Provided text:
But vengeance had not yet run its course. Paraphrasing the Roman war cry that baneful Carthage must be destroyed, Thomas Jefferson had declared, “Delenda est Norfolk.” The Virginia Convention agreed and “ordered the remains of Norfolk to be burnt,” a major told his wife. “We expect to see the blaze soon.” Officers banged on doors, ordering all remaining residents within a mile of the water to evacuate. Shirtmen soon rampaged through the town again, setting blazes to structures still standing on Bermuda, Catherine, and Church Streets.
“The detested town of Norfolk is no more!” a midshipman wrote. The “dirty little borough,” now reduced to ash and skeletal chimneys, had suffered greater damage than would befall any town in America during the Revolution. An investigative commission the following year found that of 1,331 structures destroyed in and near Norfolk, the British had demolished 32 before evacuating the town, then burned 19 more during the January 1 bombardment. Militia troops burned 863 in early January, and another 416 in the subsequent razing ordered by the convention. But that accounting remained secret for sixty years and then was buried in a legislative journal that stayed hidden for another century, as the historian John E. Selby would note. Blaming the redcoats for wanton destruction was convenient, and like ruined Falmouth in Maine or Charlestown in Massachusetts, Norfolk became a vivid emblem of British cruelty.
“Never can true reconcilement grow,” the Virginia Gazette declared, “where wounds of deadly hate have pierced so deep.” The war had become both brutal and continental, from Montreal to southern Virginia, and would grow nastier and spread farther. Dunmore’s actions drew Virginia into the insurrection full-bore: in mid-January the Virginia Convention enlarged the two existing militia regiments and then created seven more, most of them commanded by officers who had served with Washington during the French war. All nine Virginia regiments would be mustered into the new Continental Army, which Washington was forming into a national force outside Boston, as ordered by Congress. The convention, in an act of independence, also declared Virginia ports open for trade to any nation except Britain, Ireland, and the British West Indies.

Tasks and exercises:
- a) Answer these questions about the passage on Norfolk, one line each:
(i) On which streets did Shirtmen set blazes to structures still standing?
(ii) How many structures did militia troops burn in early January?
(iii) How many Virginia regiments would be mustered into the new Continental Army?
- b) Repeat the passage on Norfolk word for word, between "But vengeance had" and "and Church Streets.", inclusive.
Answer from the passage on Norfolk alone.

Raw data:
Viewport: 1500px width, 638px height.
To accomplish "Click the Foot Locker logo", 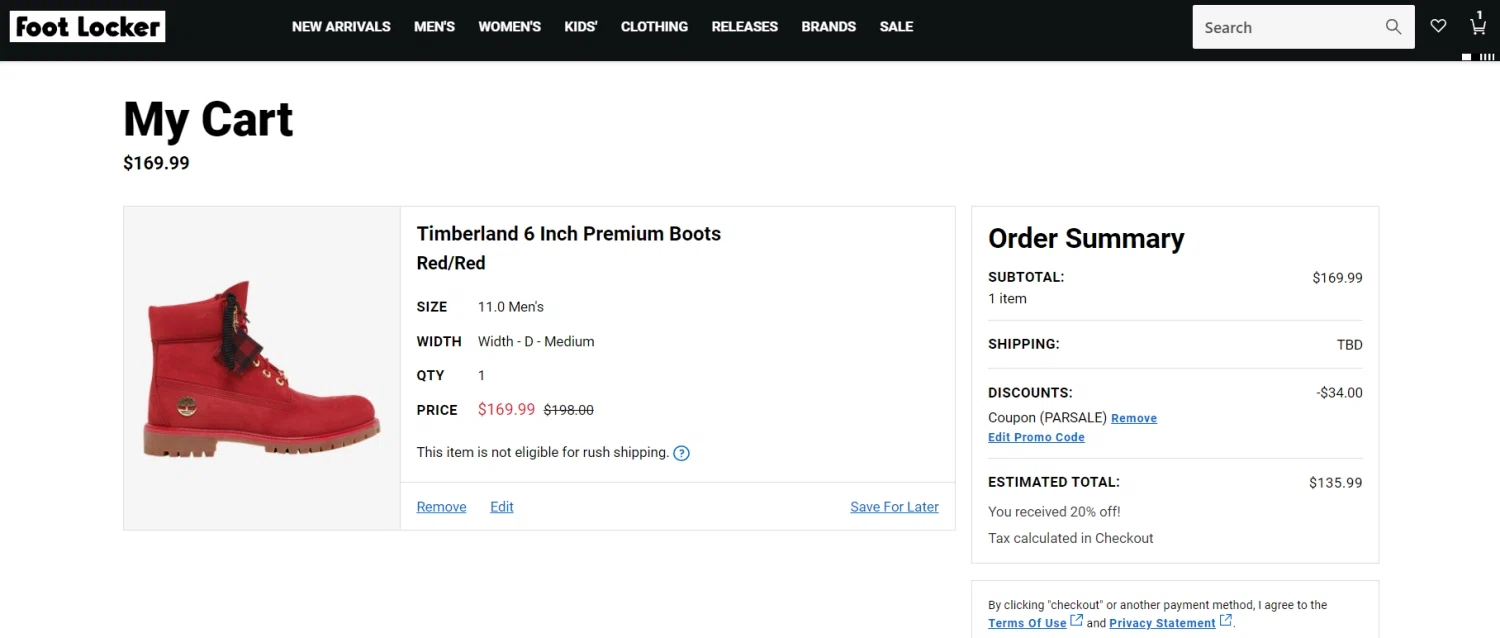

Outputs by task:
- a)
(i) Bermuda, Catherine, and Church Streets
(ii) 863
(iii) Nine

- b)
But vengeance had not yet run its course. Paraphrasing the Roman war cry that baneful Carthage must be destroyed, Thomas Jefferson had declared, “Delenda est Norfolk.” The Virginia Convention agreed and “ordered the remains of Norfolk to be burnt,” a major told his wife. “We expect to see the blaze soon.” Officers banged on doors, ordering all remaining residents within a mile of the water to evacuate. Shirtmen soon rampaged through the town again, setting blazes to structures still standing on Bermuda, Catherine, and Church Streets.